Mehr noch als für den konsumnahen Großhandel gilt dies für den produktionsbezogenen Großhandel, der von der guten Auftragslage und der Bestellfreudigkeit seiner Industriekunden profitiert. Dennoch leidet auch der Großhandel unter den Lieferengpässen der Hersteller. Zwei Drittel der befragten Grossisten berichten von längeren Wartezeiten auf bestellte Ware. Und fast 90 Prozent vermelden höhere Einkaufspreise, die aber zumeist an die Kunden weitergegeben werden. In den Ausblick der Branche auf das Jahr 2022 mischt sich nun wieder mehr Zuversicht. 27 Prozent der befragten Grossisten rechnen mit besseren Geschäften und 56 Prozent gehen zumindest von einem gleichbleibenden Verlauf aus. Nur eine Minderheit von 17 Prozent bewertet die eigenen Aussichten als schlecht. Angesichts der verbesserten Geschäftsprognosen ist auch die Investitions- und Beschäftigungsbereitschaft der Branche erkennbar angewachsen.

Dienstleistungen

Der sektorale Konjunkturklimaindikator für die Dienstleistungswirtschaft ist zwar lediglich um drei Punkte angestiegen – mit einem Indikatorstand von nun 125 rangieren die Dienstleister aber weiterhin vor allen anderen hier betrachteten Wirtschaftszweigen.

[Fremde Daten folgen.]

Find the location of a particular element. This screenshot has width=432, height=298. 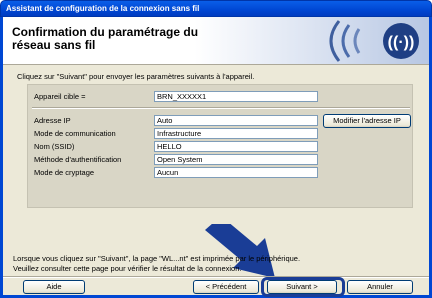

field-label: Mode de communication is located at coordinates (75, 134).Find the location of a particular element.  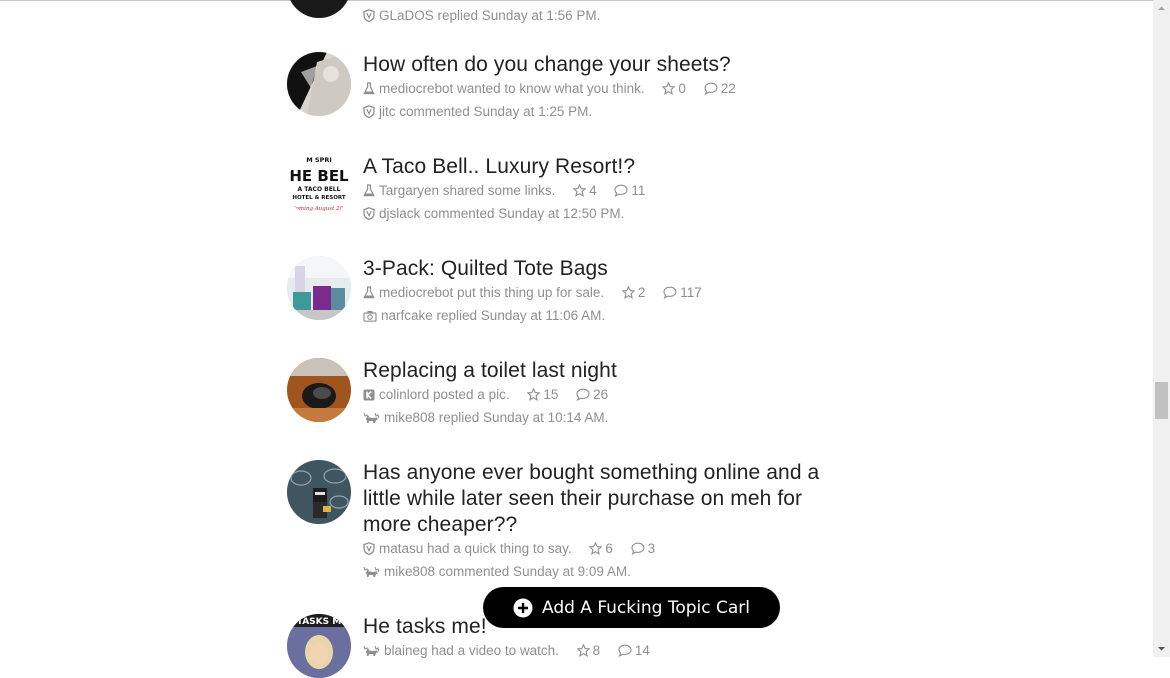

topic-last-reply: mike808 commented Sunday at 9:09 AM. is located at coordinates (603, 572).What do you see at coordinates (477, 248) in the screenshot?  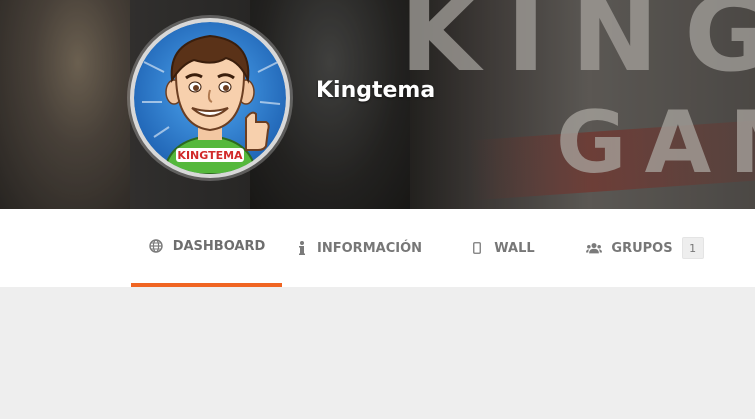 I see `mobile-icon` at bounding box center [477, 248].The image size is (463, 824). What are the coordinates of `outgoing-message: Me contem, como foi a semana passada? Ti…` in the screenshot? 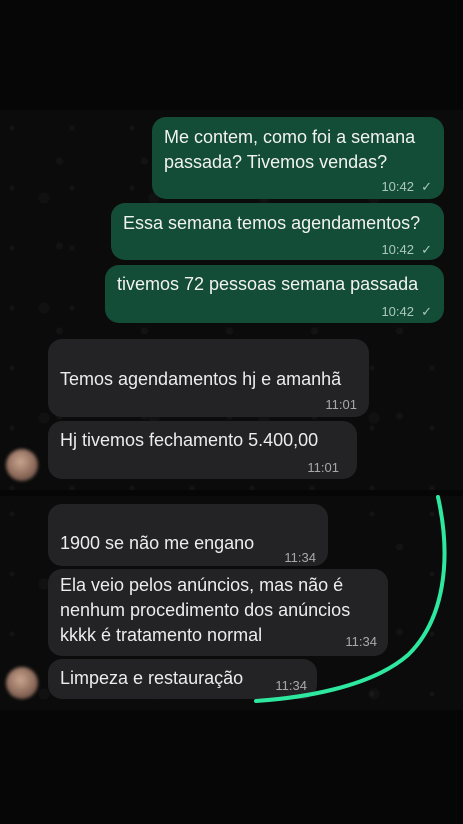 It's located at (298, 158).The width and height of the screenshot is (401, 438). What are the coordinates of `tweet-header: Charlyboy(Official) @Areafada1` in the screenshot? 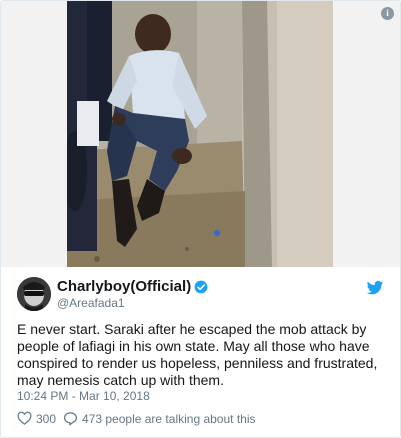 It's located at (200, 292).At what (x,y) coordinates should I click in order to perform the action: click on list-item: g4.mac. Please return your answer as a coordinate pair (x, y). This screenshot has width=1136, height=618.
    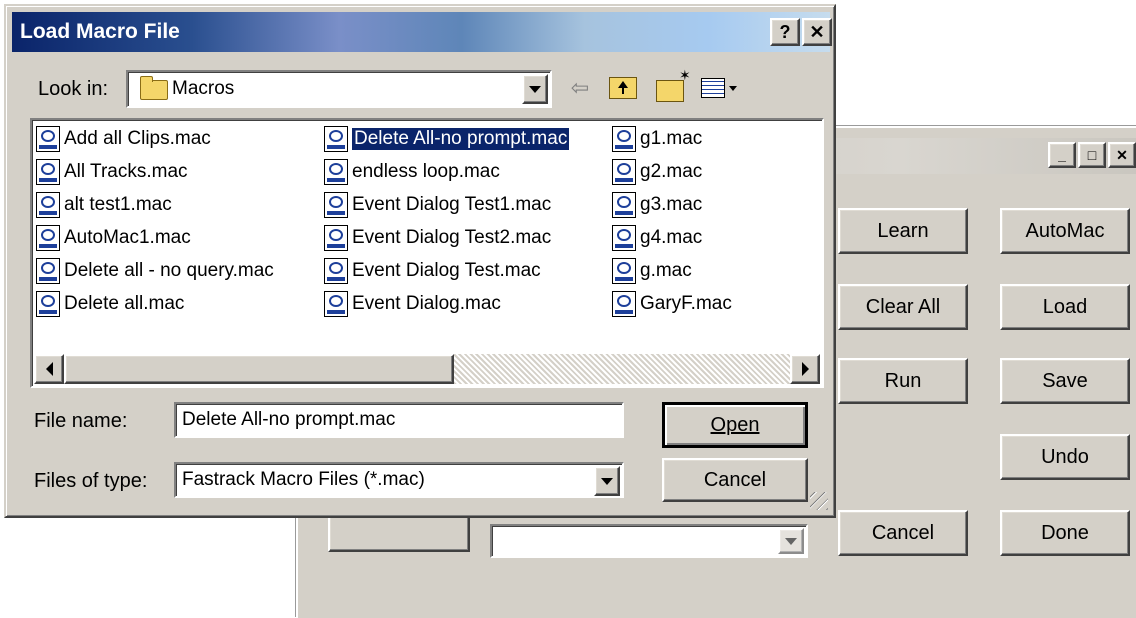
    Looking at the image, I should click on (657, 238).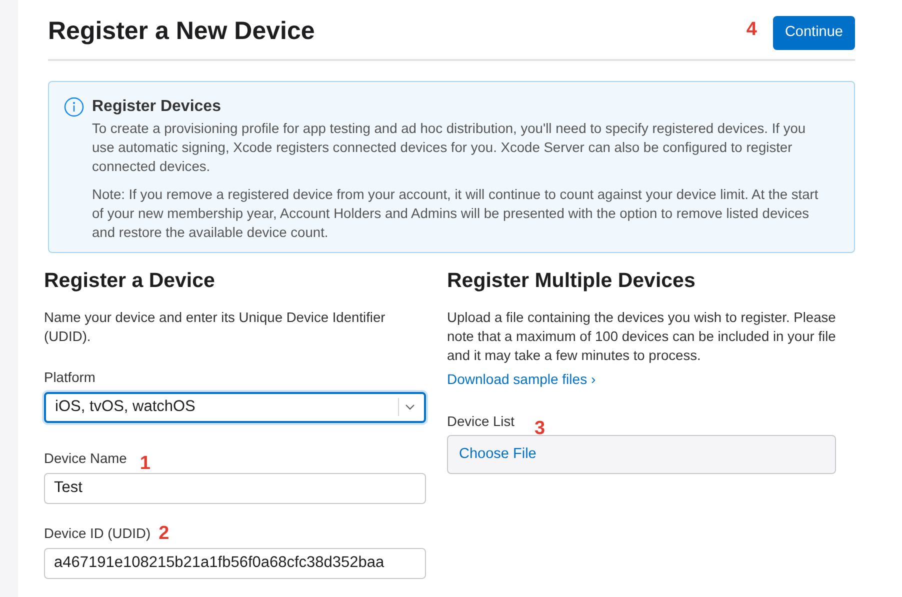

Die geschäftliche Situation der Branche hat sich gegenüber dem Vorquartal nur geringfügig verändert. Derzeit bewerten 45 Prozent aller Dienstleister ihre Geschäftslage als gut, 43 Prozent sehen sie als befriedigend an. Nur 12 Prozent der Betriebe sind mit ihrer Situation unzufrieden. Per Saldo konnten die Dienstleister ihre Umsätze steigern, allerdings haben die Auftragseingänge zuletzt einen Dämpfer erhalten. Gestützt wird das sektorale Konjunkturklima durch die geschäftlichen Erwartungen an das neue Jahr, die inzwischen wieder merklich positiver ausfallen als noch im Herbst. So rechnen 28 Prozent der Dienstleister mit einer geschäftlichen Aufhellung und 62 Prozent gehen von einer gleichbleibenden Entwicklung aus. Nur jeder zehnte Betrieb prognostiziert eine Eintrübung. Korrespondierend mit den optimistischeren Geschäftsaussichten zeigt die Tendenz bei den Investitionsplänen deutlich nach oben. Und nicht zuletzt hat auch die Einstellungsbereitschaft der Dienstleister wieder zugenommen. Allerdings haben nicht alle Zweige der Dienstleistungswirtschaft die Rückkehr zur Normalität bereits geschafft. Für die besonders stark von der Pandemie betroffenen Unternehmen etwa aus dem Gastgewerbe oder der Reise- und Veranstaltungsbranche dürfte der Weg auch in den kommenden Monaten noch steinig bleiben.